--- OBIETTIVO A ---
Secondo l'estratto sulla cooperativa La Alameda, come è nata la cooperativa e quando?
--- OBIETTIVO B ---
Nelle voci, rinomina "checkbox" in "casella di controllo" dalla riga che contiene "The width and height of the screenshot is (1112, 535)." fino alla fine delle voci, estremi inclusi. Riporta solo queste righe e lascia invariato tutto il resto.

--- ESTRATTO DEL DOCUMENTO ---
L’intreccio sociale tra i lavoratori del tessile dei due mondi, dalla proposta iniziale fino al lancio del prodotto, è durato poco più di un anno. I protagonisti, durante l’atto di presentazione, parleranno lingue molto diverse, tai e spagnolo, passando attraverso la mediazione dell’inglese. Tuttavia, tutti dicono avere un linguaggio comune, che è quello del lavoro in condizioni dignitose.

Tratto da:

Come si è organizzata

La cooperativa La Alameda non è nata come un’iniziativa imprenditoriale tessile ma come una mensa comunitaria, a dicembre del 2001. È stata conseguenza diretta delle lotte sorte durante gli ultimi giorni del governo di De La Rua e la formazione delle assemblee popolari. Al Parque Avellaneda, militanti e abitanti della zona hanno occupato il locale abbandonato del vecchio bar La Alameda e hanno arrangiato una mensa.

Lì sono arrivati principalmente lavoratori boliviani dei laboratori di confezione del quartiere. Arrivavano con i loro figli e denunciavano che in molti casi erano stati fatti arrivare dalla Bolivia con l’inganno, che erano sottomessi a lunghe giornate di lavoro, fino a 18 ore, e dovevano vivere nello stesso luogo in cui lavoravano.

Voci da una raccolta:
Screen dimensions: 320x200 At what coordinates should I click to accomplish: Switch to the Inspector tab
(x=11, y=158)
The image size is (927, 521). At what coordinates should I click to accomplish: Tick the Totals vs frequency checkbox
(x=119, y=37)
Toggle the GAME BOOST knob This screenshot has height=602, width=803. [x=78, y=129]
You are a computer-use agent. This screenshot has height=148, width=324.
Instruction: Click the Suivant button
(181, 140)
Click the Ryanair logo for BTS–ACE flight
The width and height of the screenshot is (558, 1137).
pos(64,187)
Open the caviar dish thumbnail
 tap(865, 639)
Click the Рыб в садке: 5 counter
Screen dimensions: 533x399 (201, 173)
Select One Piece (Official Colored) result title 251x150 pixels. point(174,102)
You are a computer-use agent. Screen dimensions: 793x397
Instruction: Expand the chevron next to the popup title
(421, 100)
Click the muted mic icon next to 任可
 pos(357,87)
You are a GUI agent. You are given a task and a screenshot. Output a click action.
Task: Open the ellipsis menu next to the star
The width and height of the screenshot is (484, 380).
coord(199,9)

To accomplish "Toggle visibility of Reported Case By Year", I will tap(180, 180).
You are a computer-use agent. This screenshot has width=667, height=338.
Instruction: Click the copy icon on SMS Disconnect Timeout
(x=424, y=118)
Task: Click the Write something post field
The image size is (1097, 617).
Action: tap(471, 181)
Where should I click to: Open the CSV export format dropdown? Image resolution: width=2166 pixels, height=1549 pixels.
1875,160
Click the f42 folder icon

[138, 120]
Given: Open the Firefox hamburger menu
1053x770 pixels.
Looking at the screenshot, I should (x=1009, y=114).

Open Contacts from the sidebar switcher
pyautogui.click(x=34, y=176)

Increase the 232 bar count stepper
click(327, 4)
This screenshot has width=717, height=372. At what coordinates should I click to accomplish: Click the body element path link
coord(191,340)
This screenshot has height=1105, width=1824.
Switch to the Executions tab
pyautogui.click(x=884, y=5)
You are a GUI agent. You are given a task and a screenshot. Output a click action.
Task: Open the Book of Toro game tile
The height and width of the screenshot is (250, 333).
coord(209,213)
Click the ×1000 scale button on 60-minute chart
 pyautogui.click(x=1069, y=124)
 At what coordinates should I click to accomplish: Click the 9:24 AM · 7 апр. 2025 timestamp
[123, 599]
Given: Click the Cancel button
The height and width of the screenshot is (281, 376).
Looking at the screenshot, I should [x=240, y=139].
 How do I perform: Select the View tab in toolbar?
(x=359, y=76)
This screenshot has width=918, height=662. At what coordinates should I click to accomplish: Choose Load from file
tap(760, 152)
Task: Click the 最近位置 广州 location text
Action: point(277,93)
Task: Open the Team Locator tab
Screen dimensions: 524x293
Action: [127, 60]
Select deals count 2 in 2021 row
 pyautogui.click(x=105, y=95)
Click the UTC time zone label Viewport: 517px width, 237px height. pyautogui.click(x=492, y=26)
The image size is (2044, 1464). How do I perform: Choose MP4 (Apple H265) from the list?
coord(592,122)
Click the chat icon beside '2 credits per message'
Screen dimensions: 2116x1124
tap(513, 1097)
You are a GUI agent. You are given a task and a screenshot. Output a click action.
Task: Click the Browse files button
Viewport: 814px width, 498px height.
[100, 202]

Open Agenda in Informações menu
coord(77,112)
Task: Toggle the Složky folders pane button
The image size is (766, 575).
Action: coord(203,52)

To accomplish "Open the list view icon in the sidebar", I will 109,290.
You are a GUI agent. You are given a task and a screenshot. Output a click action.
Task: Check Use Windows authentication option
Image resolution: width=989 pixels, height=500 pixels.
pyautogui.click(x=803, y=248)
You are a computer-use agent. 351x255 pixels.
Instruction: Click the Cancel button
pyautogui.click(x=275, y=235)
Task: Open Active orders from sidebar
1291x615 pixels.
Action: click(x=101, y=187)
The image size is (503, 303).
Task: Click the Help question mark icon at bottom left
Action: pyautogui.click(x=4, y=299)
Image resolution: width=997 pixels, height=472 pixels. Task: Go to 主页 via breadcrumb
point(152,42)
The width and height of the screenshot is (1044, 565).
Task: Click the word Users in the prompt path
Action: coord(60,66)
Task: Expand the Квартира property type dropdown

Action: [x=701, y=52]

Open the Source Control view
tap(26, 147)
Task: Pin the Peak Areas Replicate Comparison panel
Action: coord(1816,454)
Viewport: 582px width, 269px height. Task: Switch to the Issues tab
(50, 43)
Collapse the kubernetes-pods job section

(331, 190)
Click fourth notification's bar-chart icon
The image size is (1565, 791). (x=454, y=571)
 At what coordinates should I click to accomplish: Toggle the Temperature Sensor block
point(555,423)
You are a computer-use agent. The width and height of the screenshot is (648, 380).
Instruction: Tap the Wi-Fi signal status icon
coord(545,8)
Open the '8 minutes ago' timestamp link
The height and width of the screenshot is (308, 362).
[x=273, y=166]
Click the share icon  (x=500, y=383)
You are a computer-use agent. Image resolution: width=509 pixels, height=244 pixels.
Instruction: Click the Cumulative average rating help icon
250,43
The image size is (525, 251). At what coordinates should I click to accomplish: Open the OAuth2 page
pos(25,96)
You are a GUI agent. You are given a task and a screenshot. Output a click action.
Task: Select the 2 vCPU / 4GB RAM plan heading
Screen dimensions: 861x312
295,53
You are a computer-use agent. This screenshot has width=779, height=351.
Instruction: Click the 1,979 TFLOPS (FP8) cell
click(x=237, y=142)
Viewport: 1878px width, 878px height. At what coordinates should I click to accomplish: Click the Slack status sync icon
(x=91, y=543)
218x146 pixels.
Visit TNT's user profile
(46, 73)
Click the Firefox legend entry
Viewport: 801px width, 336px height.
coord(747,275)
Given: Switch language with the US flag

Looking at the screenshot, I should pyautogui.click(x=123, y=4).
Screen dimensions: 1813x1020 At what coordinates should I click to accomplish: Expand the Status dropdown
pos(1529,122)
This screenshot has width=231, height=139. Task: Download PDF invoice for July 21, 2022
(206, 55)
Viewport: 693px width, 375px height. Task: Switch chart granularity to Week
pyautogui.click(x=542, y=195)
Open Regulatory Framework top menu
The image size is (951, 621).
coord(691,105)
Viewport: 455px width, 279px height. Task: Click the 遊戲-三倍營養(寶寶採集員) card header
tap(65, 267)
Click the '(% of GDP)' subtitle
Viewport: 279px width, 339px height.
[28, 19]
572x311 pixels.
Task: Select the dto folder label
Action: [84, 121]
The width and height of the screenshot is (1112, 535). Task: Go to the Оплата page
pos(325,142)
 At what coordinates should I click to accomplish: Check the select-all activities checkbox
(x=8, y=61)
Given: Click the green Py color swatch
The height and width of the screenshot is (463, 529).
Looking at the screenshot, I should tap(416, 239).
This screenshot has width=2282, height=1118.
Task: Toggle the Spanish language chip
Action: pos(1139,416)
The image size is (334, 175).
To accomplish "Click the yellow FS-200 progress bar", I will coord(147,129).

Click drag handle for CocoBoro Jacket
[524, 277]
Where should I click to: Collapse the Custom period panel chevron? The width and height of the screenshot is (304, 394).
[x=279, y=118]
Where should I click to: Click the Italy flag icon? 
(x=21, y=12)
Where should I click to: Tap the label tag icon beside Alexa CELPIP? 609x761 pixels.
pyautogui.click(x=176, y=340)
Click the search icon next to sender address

--- RISULTATO A ---
Come una mensa comunitaria, a dicembre del 2001.

--- RISULTATO B ---
The width and height of the screenshot is (1112, 535). Task: Go to the Оплата page
pos(325,142)
 At what coordinates should I click to accomplish: Check the select-all activities casella di controllo
(x=8, y=61)
Given: Click the green Py color swatch
The height and width of the screenshot is (463, 529).
Looking at the screenshot, I should tap(416, 239).
This screenshot has width=2282, height=1118.
Task: Toggle the Spanish language chip
Action: pos(1139,416)
The image size is (334, 175).
To accomplish "Click the yellow FS-200 progress bar", I will coord(147,129).

Click drag handle for CocoBoro Jacket
[524, 277]
Where should I click to: Collapse the Custom period panel chevron? The width and height of the screenshot is (304, 394).
[x=279, y=118]
Where should I click to: Click the Italy flag icon? 
(x=21, y=12)
Where should I click to: Tap the label tag icon beside Alexa CELPIP? 609x761 pixels.
pyautogui.click(x=176, y=340)
Click the search icon next to sender address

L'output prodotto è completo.